Maya wasn't running anymore. She'd stopped running three cities ago, when she realized that no matter how far she fled, the betrayal followed her in every mirror, every crowded street, every failed attempt at trust.
The bell above the door chimed. Elena looked up from her velvet-draped table, her face draining of color.
"Maya?"
"You always said you had the sight," Maya said, her voice steadier than she felt. "Read my palm. Tell me if I ever get my life back."
Elena's hands trembled as she reached across the table. Her fingers were scarred now—cooking burns? knife fights? Maya didn't know. Didn't want to know.

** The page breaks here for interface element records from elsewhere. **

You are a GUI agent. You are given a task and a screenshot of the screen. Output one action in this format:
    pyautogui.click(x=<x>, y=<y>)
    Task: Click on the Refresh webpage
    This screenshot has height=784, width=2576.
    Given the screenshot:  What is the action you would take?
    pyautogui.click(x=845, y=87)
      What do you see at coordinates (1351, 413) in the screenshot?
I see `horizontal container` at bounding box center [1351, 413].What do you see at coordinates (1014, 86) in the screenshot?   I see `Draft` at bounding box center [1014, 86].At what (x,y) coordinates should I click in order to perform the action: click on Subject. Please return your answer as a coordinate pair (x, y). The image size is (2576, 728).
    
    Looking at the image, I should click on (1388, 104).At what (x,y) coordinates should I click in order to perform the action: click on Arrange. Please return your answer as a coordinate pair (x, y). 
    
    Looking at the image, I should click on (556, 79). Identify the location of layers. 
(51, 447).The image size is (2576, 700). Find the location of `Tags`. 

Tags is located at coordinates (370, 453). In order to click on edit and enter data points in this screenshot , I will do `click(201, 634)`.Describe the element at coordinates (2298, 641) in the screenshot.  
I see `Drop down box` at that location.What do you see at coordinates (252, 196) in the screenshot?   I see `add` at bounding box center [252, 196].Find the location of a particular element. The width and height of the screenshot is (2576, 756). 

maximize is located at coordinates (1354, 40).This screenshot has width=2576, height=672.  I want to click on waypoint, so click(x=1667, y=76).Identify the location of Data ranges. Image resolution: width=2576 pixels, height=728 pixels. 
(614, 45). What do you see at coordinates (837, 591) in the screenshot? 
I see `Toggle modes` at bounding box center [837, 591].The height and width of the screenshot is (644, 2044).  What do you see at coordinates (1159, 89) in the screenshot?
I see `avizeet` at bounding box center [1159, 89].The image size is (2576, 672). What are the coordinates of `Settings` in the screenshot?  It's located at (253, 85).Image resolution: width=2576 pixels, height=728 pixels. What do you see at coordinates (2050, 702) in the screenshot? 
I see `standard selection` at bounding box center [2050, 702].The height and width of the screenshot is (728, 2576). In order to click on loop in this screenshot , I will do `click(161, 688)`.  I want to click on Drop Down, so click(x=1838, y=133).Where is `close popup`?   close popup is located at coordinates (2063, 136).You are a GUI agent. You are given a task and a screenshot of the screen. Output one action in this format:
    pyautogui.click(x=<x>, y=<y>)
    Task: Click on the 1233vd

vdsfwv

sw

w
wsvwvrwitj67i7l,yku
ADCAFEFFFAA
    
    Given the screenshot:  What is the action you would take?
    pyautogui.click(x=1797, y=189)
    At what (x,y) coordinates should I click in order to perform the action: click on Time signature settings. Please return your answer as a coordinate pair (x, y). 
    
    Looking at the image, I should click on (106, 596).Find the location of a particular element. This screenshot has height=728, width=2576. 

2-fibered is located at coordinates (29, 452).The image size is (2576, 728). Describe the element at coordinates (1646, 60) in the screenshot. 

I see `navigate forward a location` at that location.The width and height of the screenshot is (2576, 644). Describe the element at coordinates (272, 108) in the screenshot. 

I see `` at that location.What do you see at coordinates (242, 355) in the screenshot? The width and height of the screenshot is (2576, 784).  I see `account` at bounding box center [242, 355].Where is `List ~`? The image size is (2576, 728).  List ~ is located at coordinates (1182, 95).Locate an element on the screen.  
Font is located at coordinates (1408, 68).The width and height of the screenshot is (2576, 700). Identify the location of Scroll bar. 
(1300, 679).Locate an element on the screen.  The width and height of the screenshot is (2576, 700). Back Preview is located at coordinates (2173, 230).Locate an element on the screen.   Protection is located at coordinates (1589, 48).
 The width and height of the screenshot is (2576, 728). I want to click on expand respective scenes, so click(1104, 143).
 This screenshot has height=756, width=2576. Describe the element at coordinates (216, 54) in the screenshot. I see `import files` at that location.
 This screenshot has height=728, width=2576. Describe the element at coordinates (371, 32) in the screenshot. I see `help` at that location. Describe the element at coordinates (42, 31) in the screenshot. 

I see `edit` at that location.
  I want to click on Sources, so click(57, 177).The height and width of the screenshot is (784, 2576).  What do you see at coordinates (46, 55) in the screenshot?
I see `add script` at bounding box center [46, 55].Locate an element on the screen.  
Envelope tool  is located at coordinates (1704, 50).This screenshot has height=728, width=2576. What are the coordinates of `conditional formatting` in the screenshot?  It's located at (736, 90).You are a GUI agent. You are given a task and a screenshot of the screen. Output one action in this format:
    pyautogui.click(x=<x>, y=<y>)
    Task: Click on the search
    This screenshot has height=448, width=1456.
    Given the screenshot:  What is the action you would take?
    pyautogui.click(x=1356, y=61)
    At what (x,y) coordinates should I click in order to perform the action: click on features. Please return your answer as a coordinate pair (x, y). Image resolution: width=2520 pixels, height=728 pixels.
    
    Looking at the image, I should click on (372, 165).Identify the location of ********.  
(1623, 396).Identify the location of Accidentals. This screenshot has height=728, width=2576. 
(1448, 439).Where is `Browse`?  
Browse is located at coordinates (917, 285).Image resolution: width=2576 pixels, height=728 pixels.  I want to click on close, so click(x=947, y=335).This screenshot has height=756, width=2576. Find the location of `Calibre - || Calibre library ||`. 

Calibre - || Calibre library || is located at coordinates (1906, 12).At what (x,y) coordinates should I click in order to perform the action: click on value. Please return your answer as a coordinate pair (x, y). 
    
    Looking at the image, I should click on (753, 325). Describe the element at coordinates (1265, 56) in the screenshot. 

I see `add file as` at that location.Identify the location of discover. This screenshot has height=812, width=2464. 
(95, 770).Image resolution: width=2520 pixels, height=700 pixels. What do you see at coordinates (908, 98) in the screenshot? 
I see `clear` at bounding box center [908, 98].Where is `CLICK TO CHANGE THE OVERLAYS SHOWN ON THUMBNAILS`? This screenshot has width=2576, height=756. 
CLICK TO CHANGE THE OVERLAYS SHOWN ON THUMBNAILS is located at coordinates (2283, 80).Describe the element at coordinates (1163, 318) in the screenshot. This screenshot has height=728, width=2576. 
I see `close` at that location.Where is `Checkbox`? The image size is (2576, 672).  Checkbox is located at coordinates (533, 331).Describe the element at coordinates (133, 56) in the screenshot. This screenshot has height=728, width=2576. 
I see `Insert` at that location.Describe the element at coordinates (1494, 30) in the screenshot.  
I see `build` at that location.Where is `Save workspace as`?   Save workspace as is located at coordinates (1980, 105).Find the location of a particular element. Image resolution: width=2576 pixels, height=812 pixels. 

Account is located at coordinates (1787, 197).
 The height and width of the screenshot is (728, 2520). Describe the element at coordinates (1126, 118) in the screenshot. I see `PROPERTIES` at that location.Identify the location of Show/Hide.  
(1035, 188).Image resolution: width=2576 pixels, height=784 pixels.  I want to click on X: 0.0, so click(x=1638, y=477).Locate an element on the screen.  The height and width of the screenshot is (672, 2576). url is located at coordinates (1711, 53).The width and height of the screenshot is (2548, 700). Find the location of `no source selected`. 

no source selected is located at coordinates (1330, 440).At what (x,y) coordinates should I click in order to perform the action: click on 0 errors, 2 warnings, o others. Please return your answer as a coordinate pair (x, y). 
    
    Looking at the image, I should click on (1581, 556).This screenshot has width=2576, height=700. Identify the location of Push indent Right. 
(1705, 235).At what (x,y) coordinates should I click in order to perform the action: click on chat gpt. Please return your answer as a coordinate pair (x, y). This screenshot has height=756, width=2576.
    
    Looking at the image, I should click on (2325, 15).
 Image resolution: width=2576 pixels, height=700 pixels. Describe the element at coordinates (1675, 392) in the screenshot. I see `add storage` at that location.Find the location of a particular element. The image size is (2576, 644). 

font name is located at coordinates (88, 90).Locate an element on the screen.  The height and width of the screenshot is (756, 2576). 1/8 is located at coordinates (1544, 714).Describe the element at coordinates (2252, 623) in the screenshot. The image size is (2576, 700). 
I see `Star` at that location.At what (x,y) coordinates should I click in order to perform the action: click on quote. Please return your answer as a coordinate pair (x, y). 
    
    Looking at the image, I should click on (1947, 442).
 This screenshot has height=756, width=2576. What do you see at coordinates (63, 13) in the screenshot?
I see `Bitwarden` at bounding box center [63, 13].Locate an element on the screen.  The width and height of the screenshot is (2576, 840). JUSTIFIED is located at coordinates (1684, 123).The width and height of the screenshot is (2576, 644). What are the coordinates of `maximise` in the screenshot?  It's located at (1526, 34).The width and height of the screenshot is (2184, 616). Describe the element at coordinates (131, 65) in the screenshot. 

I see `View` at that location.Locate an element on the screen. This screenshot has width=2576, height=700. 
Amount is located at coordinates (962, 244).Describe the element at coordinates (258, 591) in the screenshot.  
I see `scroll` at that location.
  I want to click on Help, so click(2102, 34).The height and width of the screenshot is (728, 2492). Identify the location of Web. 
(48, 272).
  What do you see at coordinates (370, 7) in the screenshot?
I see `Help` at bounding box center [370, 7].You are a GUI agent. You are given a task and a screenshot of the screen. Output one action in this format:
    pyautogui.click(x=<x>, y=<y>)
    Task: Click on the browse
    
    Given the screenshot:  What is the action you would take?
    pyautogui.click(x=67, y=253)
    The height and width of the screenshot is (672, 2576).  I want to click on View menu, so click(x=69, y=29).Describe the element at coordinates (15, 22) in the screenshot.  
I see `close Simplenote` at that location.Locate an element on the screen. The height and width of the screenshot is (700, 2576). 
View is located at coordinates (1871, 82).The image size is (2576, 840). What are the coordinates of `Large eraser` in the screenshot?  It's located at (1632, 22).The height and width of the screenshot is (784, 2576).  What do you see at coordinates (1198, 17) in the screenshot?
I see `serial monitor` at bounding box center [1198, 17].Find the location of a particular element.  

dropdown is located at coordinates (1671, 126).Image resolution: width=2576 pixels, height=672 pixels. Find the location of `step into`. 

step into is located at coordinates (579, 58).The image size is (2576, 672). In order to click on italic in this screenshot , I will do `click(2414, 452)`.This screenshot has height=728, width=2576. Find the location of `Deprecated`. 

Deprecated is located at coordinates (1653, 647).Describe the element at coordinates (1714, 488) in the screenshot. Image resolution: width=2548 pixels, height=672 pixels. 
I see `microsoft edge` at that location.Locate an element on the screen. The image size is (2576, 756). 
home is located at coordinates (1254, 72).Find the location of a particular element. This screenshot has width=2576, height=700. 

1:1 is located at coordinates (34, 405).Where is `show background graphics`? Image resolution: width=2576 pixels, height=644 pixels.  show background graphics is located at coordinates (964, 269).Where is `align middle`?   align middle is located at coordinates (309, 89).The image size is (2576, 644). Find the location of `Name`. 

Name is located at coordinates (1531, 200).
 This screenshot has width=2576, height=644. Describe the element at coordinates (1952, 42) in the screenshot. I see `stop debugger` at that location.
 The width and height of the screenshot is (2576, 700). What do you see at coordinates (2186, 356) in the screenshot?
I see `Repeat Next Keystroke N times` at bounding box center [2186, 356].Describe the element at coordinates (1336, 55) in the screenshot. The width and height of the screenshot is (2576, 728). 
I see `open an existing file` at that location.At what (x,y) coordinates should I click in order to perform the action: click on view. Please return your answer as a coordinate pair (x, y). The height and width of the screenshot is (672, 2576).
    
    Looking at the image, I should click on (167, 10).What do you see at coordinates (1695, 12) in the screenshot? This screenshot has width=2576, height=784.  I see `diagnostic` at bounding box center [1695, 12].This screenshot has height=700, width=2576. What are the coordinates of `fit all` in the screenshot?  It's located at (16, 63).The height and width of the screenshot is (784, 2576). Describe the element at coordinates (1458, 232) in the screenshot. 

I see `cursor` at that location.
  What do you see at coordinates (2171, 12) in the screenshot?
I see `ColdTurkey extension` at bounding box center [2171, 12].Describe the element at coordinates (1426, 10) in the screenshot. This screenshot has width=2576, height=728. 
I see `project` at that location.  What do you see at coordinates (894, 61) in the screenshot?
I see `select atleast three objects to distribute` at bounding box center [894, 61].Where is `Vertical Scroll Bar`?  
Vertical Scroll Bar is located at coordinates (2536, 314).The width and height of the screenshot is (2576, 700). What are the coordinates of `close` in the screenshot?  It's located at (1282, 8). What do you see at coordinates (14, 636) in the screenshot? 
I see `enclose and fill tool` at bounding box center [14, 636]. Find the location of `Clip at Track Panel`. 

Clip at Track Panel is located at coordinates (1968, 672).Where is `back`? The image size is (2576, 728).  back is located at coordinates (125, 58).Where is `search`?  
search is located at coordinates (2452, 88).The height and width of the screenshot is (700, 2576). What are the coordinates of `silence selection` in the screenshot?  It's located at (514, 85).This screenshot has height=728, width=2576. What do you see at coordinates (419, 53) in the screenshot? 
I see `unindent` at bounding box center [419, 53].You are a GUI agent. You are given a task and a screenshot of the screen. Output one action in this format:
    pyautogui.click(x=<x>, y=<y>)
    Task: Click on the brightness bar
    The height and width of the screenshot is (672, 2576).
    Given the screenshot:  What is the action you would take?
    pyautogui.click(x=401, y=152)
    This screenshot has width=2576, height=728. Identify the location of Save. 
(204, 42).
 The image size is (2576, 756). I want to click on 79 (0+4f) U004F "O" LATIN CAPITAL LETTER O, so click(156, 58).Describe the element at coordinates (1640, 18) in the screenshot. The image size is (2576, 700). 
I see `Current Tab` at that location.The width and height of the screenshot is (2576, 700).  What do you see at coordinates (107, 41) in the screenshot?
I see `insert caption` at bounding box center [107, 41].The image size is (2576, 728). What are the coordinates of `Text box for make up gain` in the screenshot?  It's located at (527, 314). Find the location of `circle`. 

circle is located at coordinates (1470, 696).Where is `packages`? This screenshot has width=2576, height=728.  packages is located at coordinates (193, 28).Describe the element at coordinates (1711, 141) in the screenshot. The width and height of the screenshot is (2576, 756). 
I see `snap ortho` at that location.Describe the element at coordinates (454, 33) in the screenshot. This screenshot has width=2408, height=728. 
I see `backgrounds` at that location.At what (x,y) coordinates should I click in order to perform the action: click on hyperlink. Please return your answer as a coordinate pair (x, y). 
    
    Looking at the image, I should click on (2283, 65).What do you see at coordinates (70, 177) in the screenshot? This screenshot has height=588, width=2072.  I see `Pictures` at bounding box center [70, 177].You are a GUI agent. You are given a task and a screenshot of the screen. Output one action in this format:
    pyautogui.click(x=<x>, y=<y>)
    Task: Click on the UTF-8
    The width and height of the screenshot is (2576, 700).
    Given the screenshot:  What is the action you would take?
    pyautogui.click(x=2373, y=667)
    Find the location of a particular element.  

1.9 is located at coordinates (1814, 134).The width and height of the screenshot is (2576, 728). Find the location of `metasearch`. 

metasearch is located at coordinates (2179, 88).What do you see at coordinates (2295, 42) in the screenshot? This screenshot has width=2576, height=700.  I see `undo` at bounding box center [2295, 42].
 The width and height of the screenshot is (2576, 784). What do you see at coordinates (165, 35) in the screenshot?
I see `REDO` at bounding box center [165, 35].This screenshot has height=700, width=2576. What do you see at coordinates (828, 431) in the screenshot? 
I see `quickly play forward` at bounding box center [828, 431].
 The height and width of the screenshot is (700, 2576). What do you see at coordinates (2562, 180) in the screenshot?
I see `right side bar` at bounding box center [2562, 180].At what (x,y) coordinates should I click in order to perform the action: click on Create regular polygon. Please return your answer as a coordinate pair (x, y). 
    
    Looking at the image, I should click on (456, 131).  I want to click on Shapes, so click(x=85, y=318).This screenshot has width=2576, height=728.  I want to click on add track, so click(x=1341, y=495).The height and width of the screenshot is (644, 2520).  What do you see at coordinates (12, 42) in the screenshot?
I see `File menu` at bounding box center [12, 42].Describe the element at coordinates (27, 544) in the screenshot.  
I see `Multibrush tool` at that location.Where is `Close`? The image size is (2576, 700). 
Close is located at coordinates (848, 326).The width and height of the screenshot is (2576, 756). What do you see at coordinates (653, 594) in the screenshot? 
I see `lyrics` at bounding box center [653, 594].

"Your heart line," Elena whispered, tracing the crease across Maya's palm. "It's fragmented. You loved deeply once. And you will again."
"Funny. That's not what my life line says."
Elena flinched. "Maya, I—"
"Save it. I'm not here for apologies. I'm here because I need to know: was any of it real? Our friendship? The late nights, the secrets, the promises? Or was I just a mark from day one?"
Elena's eyes filled with tears. "You were my best friend. That's why I—I couldn't—"
"Couldn't what? Couldn't resist fifty thousand dollars? Couldn't resist my fiancé's charming line about running away to Buenos Aires?"
"He said he loved me."
"He said that to me too, Elena. In our bed. Three nights before you both vanished."
The silence stretched between them, heavy and broken. Maya had rehearsed this confrontation a thousand times, but now that she was here, she felt hollowed out. The rage had burned itself clean years ago.
"He left me six months later," Elena said quietly. "Took everything. I've been working here ever since, trying to save enough to—"
"To what? Pay me back?"
"To start over. Like you did."
Maya laughed bitterly. "Is that what this looks like? Starting over? I'm thirty-five, Elena. I work at a call center, I live in a studio apartment, and I haven't let anyone touch me since—since—"
She couldn't finish. The shame was still too fresh.
"Your palm," Elena said suddenly. "The success line—it's branching. New beginnings. Maybe—maybe we both get another chance."
Maya looked at her scarred hand, then at Elena's tired face. The friend who had destroyed her was now just another broken person, running from her own mistakes. And somewhere in that recognition, Maya felt something shift.
"Read it again," she said. "Tell me something true this time."
Elena's fingers traced the lines with gentle precision. "You're still running, Maya. But you're running toward something now. Not away."
"And what's that?"
"Yourself. The version of you that survived. She's waiting for you to stop running and meet her."
Maya pulled her hand back, tears stinging her eyes. Maybe that was the truth she'd come for. Not revenge. Not restitution. But permission to finally stop running.
"How much?" she asked, reaching for her wallet.
"For you? Nothing. Consider it a—" Elena almost said "friend," but caught herself. "A beginning."